Step 5: Verify and test failover

Confirm the routing-peer pods are running, spread across nodes, and protected by a PodDisruptionBudget:

kubectl -n netbird get pods -l app.kubernetes.io/name=networkrouter -o wide
kubectl -n netbird get pdb

kubectl get pods -o wide showing the routing peers on different nodes

From a NetBird client in kubernetes-clients, resolve and reach the service:

curl http://nginx.default.k8s.company.internal/

Then delete one routing-peer pod (or drain its node) while curling in a loop — the connection keeps working as another peer takes over, and the Deployment reschedules the missing pod:

kubectl -n netbird delete pod <routing-peer-pod>

Next Steps

Appendix: Friendly DNS names

Each NetworkResource is published at <service>.<namespace>.<zone> — here, nginx.default.k8s.company.internal. The operator always uses this form and it can't be customized on the NetworkResource.

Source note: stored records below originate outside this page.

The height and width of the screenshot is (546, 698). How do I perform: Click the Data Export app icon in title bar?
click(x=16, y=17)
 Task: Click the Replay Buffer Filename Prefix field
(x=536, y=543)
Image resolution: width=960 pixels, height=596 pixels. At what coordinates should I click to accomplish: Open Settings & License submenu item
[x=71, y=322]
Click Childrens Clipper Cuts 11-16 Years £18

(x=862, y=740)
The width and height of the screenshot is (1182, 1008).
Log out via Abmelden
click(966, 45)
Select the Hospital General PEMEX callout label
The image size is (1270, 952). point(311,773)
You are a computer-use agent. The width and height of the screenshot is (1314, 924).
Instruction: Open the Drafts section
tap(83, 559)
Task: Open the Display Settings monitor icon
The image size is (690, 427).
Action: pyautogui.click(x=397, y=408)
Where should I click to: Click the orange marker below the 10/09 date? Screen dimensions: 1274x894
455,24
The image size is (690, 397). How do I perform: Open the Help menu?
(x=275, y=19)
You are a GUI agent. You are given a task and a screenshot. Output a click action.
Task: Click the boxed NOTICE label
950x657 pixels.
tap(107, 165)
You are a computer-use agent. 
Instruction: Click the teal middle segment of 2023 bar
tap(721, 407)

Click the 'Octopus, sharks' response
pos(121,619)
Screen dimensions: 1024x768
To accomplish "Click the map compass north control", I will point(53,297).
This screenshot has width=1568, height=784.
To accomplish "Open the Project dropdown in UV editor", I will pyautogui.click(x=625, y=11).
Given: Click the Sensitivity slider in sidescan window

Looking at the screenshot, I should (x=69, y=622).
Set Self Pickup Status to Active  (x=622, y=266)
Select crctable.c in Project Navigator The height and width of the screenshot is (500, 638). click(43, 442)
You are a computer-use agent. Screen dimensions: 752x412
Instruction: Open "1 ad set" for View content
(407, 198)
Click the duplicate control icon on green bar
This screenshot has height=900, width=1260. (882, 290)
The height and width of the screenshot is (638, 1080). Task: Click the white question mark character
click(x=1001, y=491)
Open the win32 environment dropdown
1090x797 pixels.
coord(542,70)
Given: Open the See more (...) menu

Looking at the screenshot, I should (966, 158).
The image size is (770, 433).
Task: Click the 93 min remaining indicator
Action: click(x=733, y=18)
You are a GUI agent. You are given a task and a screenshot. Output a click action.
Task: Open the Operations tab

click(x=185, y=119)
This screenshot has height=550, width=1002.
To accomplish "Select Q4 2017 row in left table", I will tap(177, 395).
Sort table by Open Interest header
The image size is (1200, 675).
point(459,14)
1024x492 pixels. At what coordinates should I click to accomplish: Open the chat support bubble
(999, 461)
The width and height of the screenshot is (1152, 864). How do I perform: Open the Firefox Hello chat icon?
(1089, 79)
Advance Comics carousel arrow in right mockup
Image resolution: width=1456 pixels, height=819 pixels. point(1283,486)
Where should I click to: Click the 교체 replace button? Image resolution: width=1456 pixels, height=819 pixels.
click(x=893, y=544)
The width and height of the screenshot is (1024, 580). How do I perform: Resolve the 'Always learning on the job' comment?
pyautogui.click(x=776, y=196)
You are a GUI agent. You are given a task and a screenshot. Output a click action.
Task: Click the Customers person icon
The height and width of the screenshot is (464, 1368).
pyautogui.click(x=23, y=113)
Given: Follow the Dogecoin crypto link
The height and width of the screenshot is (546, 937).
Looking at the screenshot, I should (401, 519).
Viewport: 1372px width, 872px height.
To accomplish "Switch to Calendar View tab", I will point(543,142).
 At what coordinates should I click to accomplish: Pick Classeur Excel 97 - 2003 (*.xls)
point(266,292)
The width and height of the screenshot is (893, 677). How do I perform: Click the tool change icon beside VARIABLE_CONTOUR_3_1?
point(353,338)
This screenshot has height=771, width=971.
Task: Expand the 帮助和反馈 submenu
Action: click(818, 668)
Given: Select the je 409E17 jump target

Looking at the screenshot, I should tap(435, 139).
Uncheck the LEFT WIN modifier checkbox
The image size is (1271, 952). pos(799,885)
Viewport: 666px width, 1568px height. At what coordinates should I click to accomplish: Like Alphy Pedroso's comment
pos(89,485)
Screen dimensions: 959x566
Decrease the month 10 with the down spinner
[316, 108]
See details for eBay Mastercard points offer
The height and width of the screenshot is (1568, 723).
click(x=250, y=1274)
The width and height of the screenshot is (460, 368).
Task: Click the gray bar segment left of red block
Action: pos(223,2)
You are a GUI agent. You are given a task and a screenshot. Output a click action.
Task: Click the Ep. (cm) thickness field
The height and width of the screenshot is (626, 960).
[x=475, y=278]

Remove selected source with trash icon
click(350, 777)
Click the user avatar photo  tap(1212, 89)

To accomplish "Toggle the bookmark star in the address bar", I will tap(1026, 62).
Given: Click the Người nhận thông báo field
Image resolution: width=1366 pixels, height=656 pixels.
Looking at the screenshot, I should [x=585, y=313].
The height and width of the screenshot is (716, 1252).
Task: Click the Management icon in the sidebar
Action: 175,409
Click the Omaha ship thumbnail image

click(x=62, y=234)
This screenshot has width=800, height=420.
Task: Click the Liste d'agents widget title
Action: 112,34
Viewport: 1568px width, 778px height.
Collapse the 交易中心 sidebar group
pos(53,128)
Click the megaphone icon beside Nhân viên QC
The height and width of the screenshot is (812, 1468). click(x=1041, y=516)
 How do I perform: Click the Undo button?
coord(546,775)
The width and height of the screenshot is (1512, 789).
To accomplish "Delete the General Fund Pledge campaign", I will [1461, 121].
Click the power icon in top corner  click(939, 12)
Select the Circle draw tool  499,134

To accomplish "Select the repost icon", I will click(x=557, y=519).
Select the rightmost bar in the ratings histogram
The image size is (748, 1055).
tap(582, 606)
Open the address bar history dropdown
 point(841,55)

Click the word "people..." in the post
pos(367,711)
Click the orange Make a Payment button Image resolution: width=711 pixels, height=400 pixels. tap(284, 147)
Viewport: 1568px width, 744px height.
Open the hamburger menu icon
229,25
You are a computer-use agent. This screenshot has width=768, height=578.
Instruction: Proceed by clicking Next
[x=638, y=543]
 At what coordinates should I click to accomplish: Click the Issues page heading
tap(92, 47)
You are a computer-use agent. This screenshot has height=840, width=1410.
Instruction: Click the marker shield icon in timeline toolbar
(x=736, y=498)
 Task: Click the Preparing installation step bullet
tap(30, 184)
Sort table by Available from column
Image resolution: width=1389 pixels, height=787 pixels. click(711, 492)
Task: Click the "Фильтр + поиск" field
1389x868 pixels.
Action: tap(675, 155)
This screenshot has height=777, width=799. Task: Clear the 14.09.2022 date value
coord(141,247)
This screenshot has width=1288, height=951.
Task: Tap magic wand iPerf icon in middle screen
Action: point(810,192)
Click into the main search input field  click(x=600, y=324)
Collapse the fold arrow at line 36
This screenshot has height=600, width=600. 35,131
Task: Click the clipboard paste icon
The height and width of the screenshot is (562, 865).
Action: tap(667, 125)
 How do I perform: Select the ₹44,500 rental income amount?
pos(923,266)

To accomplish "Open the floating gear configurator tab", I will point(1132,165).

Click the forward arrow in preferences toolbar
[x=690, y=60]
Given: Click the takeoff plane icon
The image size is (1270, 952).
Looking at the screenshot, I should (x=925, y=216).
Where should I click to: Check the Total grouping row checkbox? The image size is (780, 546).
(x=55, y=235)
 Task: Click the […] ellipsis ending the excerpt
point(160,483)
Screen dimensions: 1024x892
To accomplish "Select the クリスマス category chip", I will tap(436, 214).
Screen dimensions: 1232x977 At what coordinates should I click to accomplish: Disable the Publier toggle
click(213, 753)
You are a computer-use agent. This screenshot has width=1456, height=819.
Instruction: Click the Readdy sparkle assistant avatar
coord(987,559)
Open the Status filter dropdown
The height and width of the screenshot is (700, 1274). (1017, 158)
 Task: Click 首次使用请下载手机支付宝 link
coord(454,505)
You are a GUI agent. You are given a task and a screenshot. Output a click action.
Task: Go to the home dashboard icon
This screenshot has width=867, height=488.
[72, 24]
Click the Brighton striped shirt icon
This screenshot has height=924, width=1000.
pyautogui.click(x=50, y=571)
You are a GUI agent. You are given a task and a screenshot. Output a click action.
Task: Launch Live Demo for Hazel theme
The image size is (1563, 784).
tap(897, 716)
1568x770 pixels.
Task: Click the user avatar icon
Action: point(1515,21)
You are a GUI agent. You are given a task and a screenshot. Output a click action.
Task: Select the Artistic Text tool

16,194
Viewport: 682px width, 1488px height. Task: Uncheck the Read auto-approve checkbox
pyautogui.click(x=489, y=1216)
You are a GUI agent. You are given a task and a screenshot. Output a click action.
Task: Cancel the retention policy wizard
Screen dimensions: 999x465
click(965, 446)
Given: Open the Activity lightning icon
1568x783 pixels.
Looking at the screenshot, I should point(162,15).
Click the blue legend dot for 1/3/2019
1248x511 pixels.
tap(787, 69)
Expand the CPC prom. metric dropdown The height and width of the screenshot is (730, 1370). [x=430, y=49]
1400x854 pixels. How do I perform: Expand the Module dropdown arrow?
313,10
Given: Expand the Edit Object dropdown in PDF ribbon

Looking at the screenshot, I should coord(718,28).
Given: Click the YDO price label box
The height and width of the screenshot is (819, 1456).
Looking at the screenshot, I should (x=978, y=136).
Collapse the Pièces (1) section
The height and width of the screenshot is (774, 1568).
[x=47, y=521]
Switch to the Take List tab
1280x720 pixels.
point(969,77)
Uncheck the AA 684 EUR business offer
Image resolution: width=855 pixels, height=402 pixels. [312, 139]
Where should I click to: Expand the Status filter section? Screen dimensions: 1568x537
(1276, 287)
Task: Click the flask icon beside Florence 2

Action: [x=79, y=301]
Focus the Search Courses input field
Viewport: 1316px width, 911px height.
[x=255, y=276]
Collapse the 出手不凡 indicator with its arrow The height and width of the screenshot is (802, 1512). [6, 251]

To expose a service under a cleaner name, add a CNAME in a custom DNS zone pointing at the operator's record:

app.k8s.company.internal   CNAME   nginx.default.k8s.company.internal

In the dashboard, that's DNS > Zones > the zone's Add button: a CNAME record with hostname app and the operator's record as the target.

Adding a CNAME record with hostname app targeting nginx.default.k8s.company.internal in the k8s.company.internal zone

Because it targets the operator-managed record, the alias keeps resolving if the service's ClusterIP changes. A static A record straight to the ClusterIP also works, but it goes stale when the ClusterIP changes — prefer the CNAME.